- Born: 7 August 1945 Tai County, Jiangsu, China
- Died: 5 September 2022 (aged 77) Wuhan, Hubei, China
- Education: Tsinghua University Huazhong University of Science and Technology
- Scientific career
- Fields: Material science
- Workplaces: Huazhong University of Science and Technology

= Li Dequn =

Chinese material scientist (1945–2022)

Li Dequn (李德群 (Lǐ Déqún); 7 August 1945 – 5 September 2022) was a Chinese material scientist who was a professor at Huazhong University of Science and Technology, and an academician of the Chinese Academy of Engineering.

==Biography==
Li was born in Tai County (now Jiangyan District of Taizhou), Jiangsu, on 7 August 1945. Both his cousins Li Deyi and Li Deren are also academicians of the Chinese Academy of Engineering.

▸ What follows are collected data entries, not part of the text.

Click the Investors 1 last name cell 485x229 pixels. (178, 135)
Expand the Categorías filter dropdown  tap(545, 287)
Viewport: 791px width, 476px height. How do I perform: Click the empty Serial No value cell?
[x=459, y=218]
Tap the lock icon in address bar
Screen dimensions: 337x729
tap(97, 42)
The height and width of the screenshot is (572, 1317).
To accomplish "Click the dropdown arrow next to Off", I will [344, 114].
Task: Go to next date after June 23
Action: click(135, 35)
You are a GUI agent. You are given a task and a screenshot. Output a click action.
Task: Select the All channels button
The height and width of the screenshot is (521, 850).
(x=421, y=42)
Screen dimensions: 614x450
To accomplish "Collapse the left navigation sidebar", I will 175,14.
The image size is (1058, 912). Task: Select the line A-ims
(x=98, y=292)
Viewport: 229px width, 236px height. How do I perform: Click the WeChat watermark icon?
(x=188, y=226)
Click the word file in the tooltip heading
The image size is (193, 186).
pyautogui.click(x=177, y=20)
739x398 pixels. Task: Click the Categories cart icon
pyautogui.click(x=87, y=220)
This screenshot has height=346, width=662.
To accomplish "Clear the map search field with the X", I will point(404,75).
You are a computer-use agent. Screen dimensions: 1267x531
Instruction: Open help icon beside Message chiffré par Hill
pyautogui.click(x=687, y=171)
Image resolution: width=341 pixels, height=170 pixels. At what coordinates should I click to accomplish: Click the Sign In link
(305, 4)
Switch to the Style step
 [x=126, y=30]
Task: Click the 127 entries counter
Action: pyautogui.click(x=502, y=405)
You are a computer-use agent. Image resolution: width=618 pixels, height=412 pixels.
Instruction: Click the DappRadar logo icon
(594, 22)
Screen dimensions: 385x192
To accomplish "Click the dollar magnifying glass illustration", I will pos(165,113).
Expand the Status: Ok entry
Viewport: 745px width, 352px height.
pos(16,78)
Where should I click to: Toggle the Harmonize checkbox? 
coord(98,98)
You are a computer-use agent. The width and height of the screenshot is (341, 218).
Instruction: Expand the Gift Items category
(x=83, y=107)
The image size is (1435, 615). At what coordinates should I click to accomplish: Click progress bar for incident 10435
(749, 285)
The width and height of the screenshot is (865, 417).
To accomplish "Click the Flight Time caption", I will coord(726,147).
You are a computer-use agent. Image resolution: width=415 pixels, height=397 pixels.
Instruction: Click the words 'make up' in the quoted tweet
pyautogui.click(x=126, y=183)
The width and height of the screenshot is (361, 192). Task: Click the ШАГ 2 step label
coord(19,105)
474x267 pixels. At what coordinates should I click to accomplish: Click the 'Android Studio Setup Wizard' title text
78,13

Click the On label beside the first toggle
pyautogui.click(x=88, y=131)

In 1963, he was admitted to Tsinghua University, majoring in metal hot working process and equipment. After graduating in 1968, he was assigned to Lingwu Farm Tractor Repair Factory in northwest China's Ningxia Hui Autonomous Region. In 1974, he was transferred to Qianjiang Machinery Factory in central China's Hubei and appointed leader of its Tooling Technology Group. After resumption of college entrance examination, in 1978, he entered Huazhong Institute of Technology (now Huazhong University of Science and Technology), and taught there after graduation. In 1986, he went to Cornell University in the United States to engage in research on computer simulation technology of injection mold forming process, and developed commercial two-dimensional cooling system software in AC-Tech company. He returned to China in 1986 and continued to teach at the Central China University of Science and Engineering (now Huazhong University of Science and Technology). He was promoted to associate professor in 1987 and to full professor in 1991. From January 1995 to December 1995, he was a visiting scholar at the Material Processing Department of Nanyang Technological University. He became dean of the School of Materials (now School of Materials Science and Engineering) in 2001, and served until 2006.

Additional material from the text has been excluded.